COUR D'APPEL DE SAINT-DENIS

CHAMBRE CIVILE

ARRÊT DU 23 MAI 2008

Appel d'une décision rendue par le TRIBUNAL DE GRANDE INSTANCE DE ST PIERRE en date du 07 JUILLET 2006 suivant déclaration d'appel en date du 17 AOUT 2006

rg no 00/1032

APPELANTE :

SCI KISMAT représentée par son gérant en exercice

42 Rue Marius et Ary Leblond

97410 ST PIERRE

Représentant : la SELAS POITRASSON (avocat au barreau de SAINT-PIERRE)postulant et Maître Carine CHAIX avocat plaidant,

INTIMEES :

SARL MILHAC SUD

7 Rue Charles Darwin

ZAC 2000

97420 LE PORT

Représentant : la SELARL AKHOUN RAJABALY (avocat au barreau de SAINT-DENIS)

SAS COMPAGNIE BORDELAISE DE LA RÉUNION

107 Rue Jules Aubert

97400 ST DENIS

Représentant : Me SELARL AKHOUN RAJABALY (avocat au barreau de SAINT-DENIS)

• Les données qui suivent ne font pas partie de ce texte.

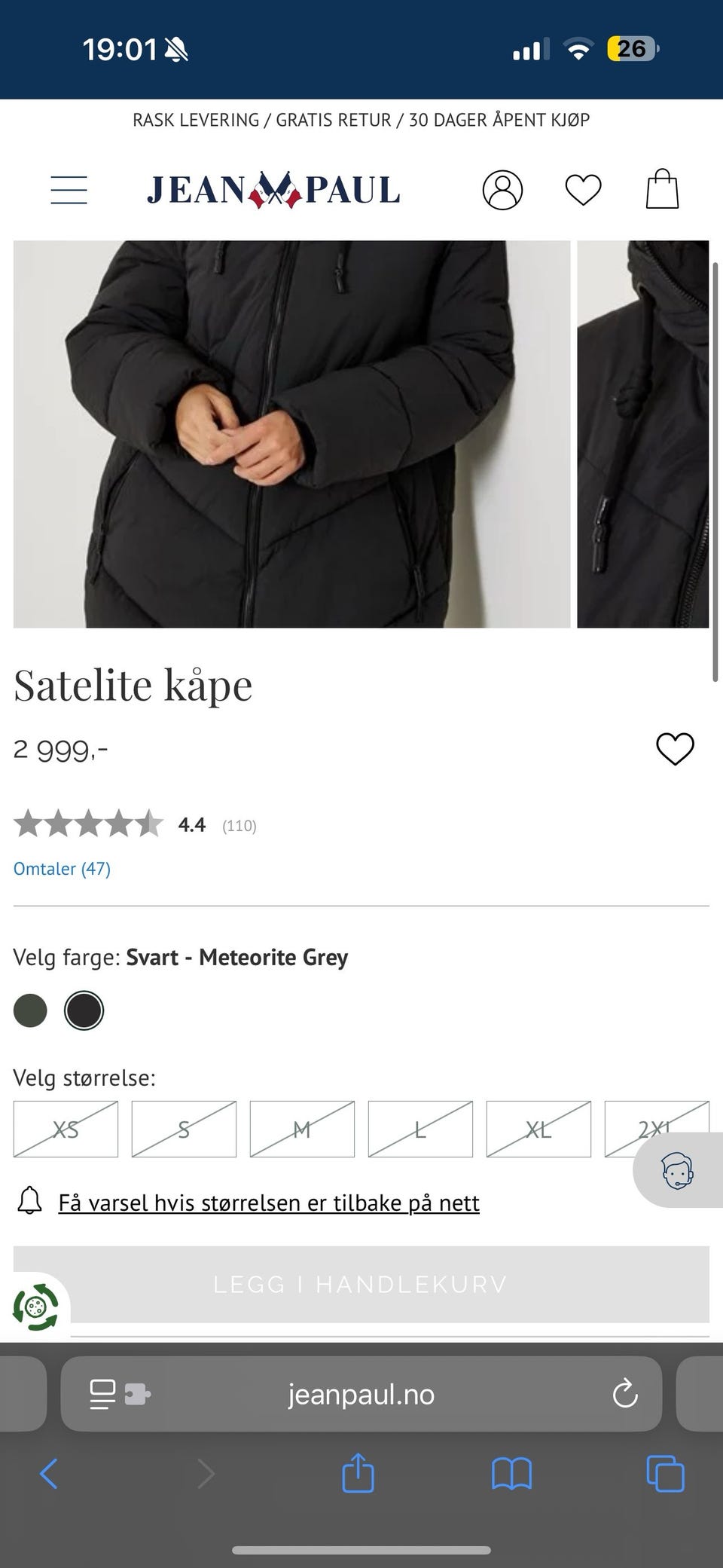The height and width of the screenshot is (1568, 723).
Task: Reload the page in Safari
Action: [x=624, y=1394]
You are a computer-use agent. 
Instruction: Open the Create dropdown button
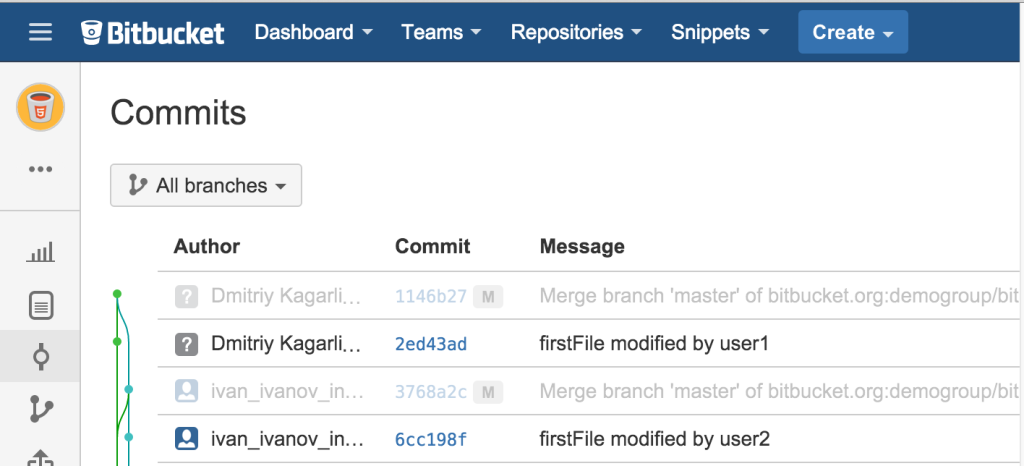pos(852,32)
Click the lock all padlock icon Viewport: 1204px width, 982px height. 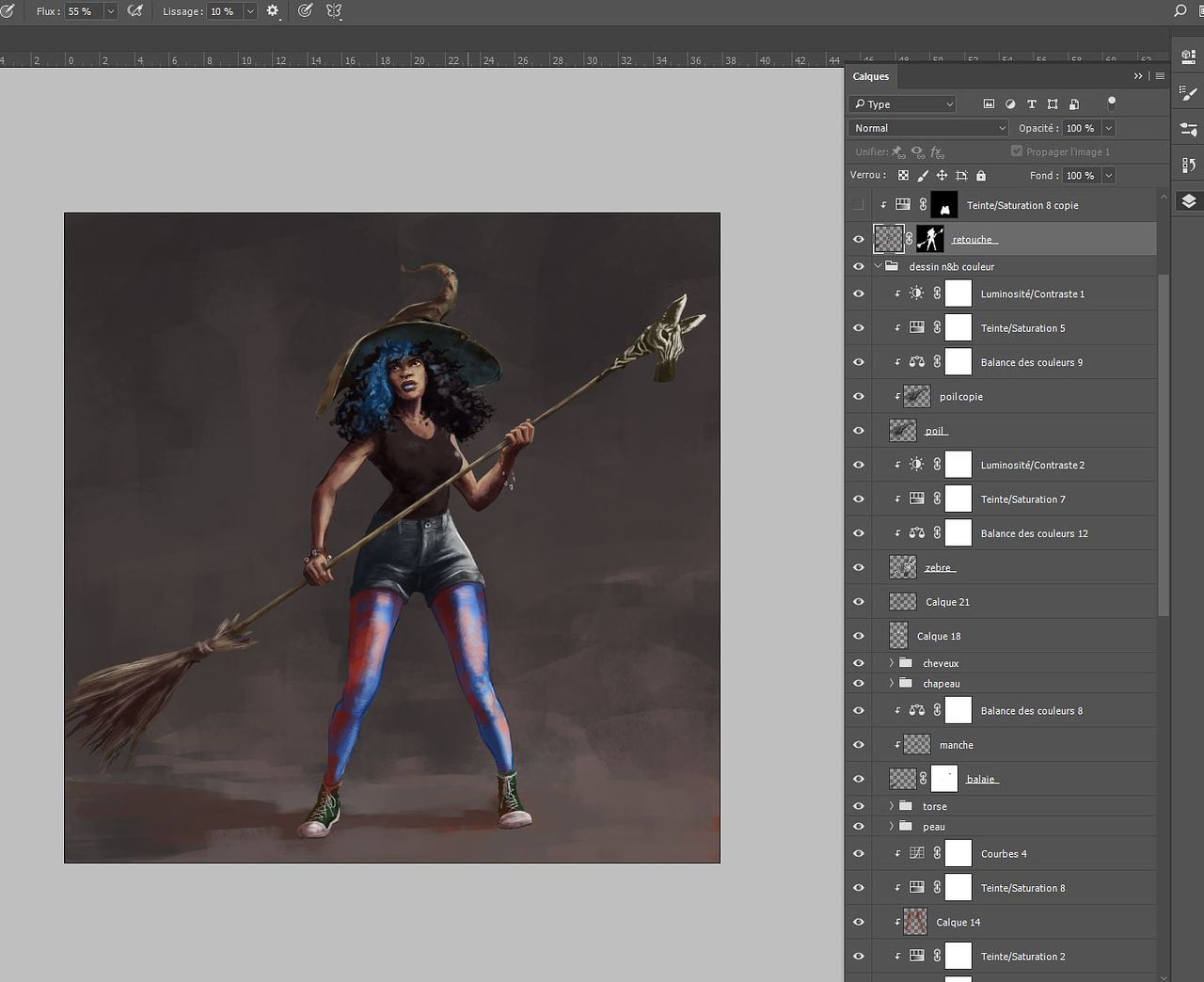coord(981,176)
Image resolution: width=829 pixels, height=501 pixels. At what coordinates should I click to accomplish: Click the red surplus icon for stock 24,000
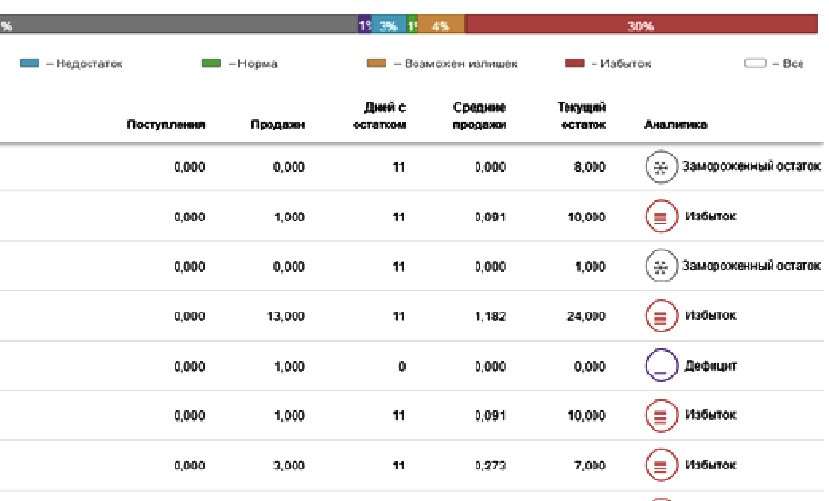click(659, 316)
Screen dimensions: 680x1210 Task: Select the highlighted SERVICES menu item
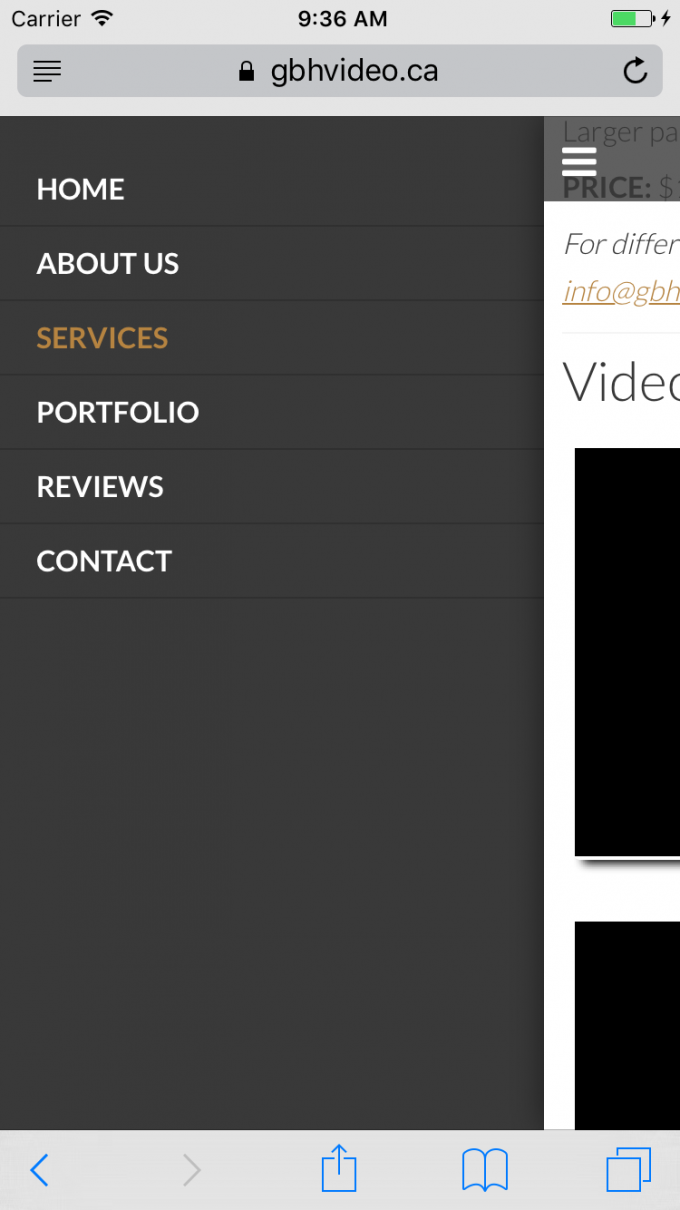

LA SOCIÉTÉ SAVANNAH DISTRIBUTION SAS venant aux droits de la SARL MILHAC SUD SARL

5, rue du Kovil

ZAC de Savannah

97460 SAINT-PAUL

Représentant : la SELARL AKHOUN RAJABALY (avocat au barreau de SAINT-DENIS),

CLÔTURE LE : 18 janvier 2008,

DÉBATS : en application des dispositions des articles 785 et 786 du code de procédure civile, l'affaire a été débattue à l'audience publique du 04 Avril 2008 devant Monsieur Gérard GROS, Conseiller qui en a fait un rapport, assisté de Catherine A..., faisant fonction de Greffier, les parties ne s'y étant pas opposées.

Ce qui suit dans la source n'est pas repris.